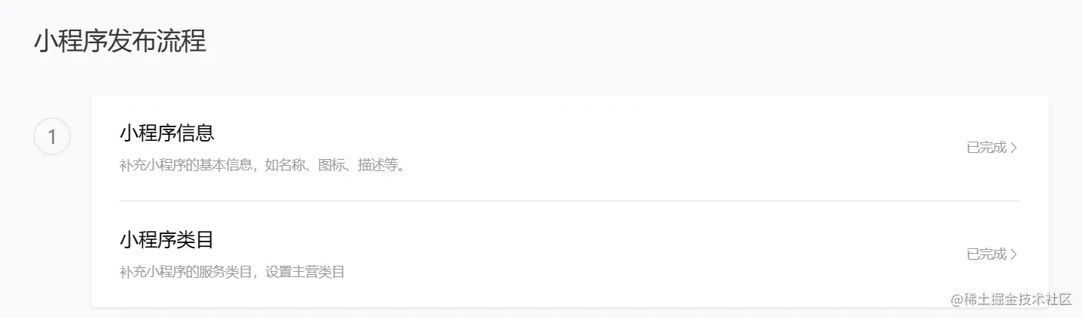Click the word 描述 in the description

(x=372, y=164)
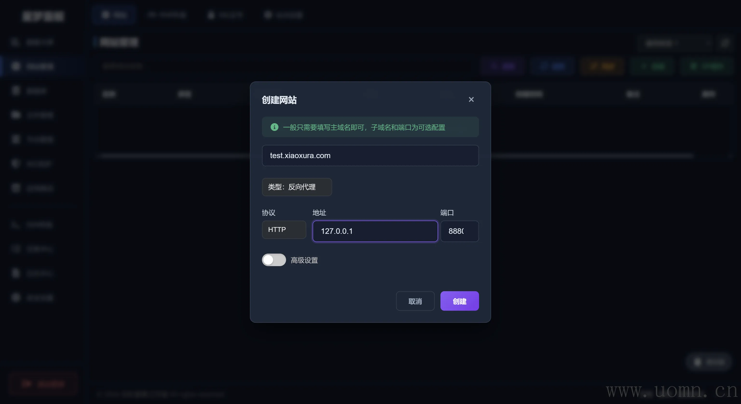The image size is (741, 404).
Task: Click the green info icon in tip banner
Action: (274, 127)
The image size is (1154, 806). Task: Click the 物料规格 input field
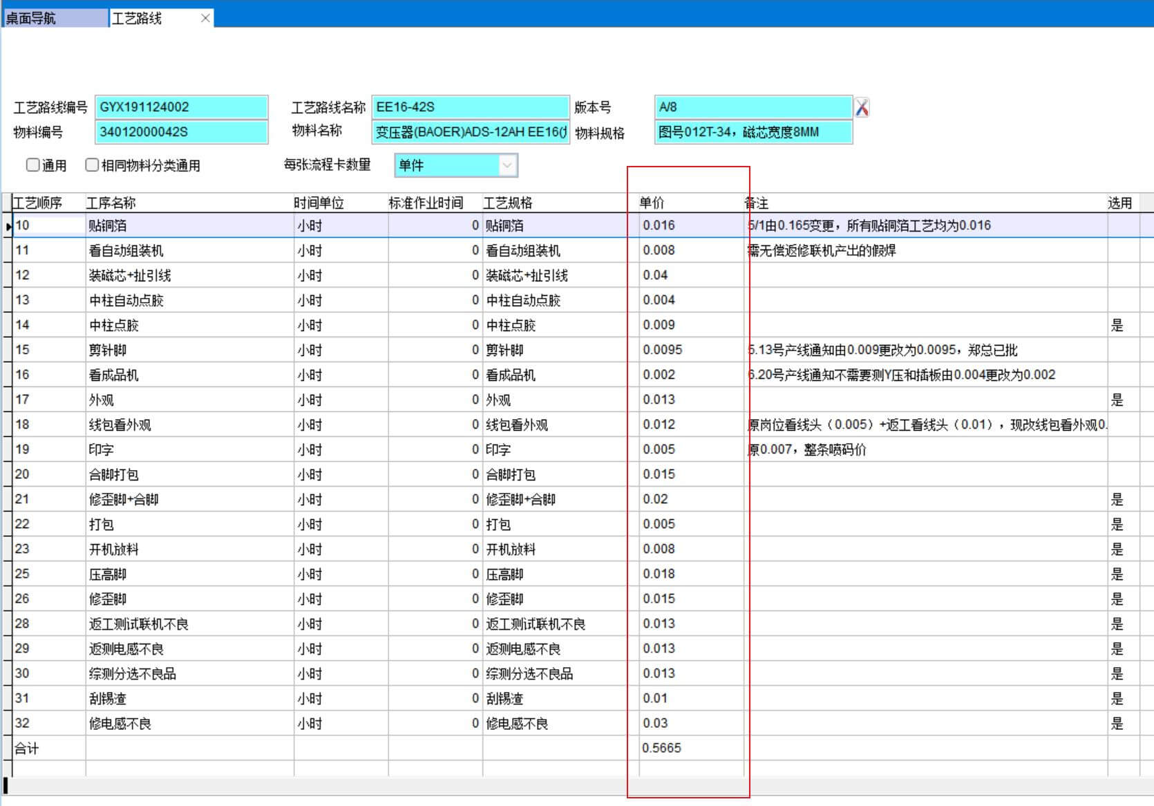pyautogui.click(x=753, y=132)

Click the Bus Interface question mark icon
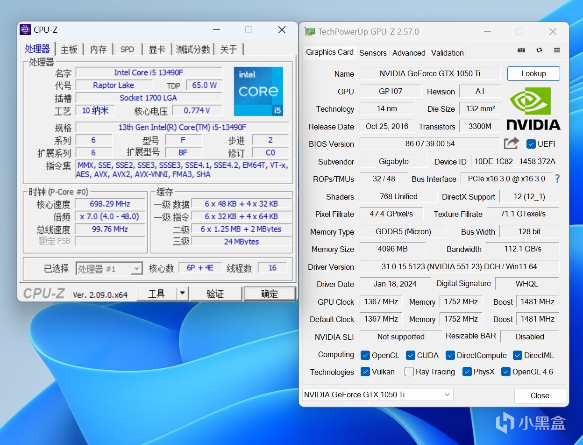pos(557,179)
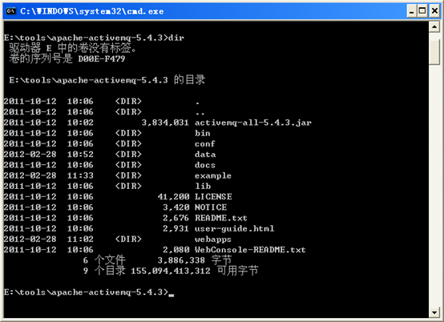444x322 pixels.
Task: Click the scrollbar up arrow
Action: tap(434, 27)
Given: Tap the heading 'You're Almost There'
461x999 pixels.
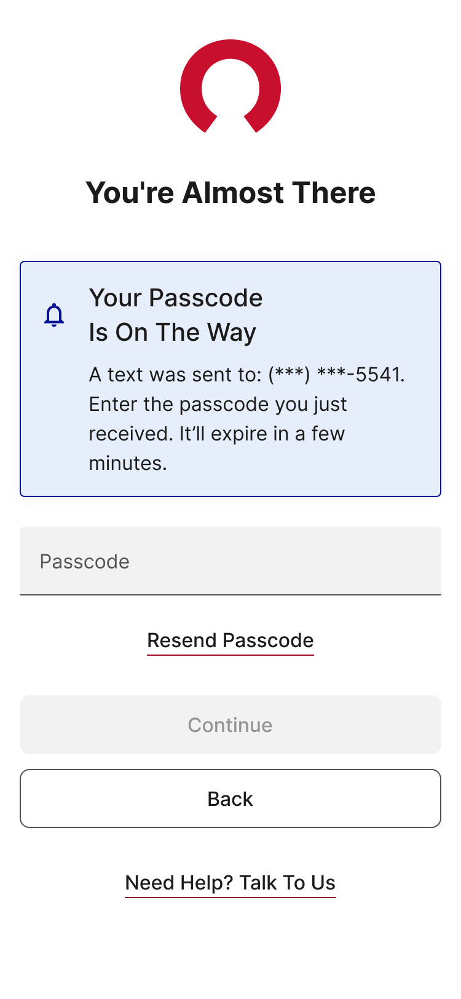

■ WORK TO DO
Please render the items from the line containing "Click the Bus Interface question mark icon" through the end of the items as a Markdown table with the columns Row and Line, one row per line and blank lines omitted. Leave the pictures out.

■ FINAL RESULT
| Row | Line |
|---|---|
| 1 | Click the Bus Interface question mark icon |
| 2 | pos(557,179) |
| 3 | 444x322 pixels. |
| 4 | Task: Click the scrollbar up arrow |
| 5 | Action: tap(434, 27) |
| 6 | Given: Tap the heading 'You're Almost There' |
| 7 | 461x999 pixels. |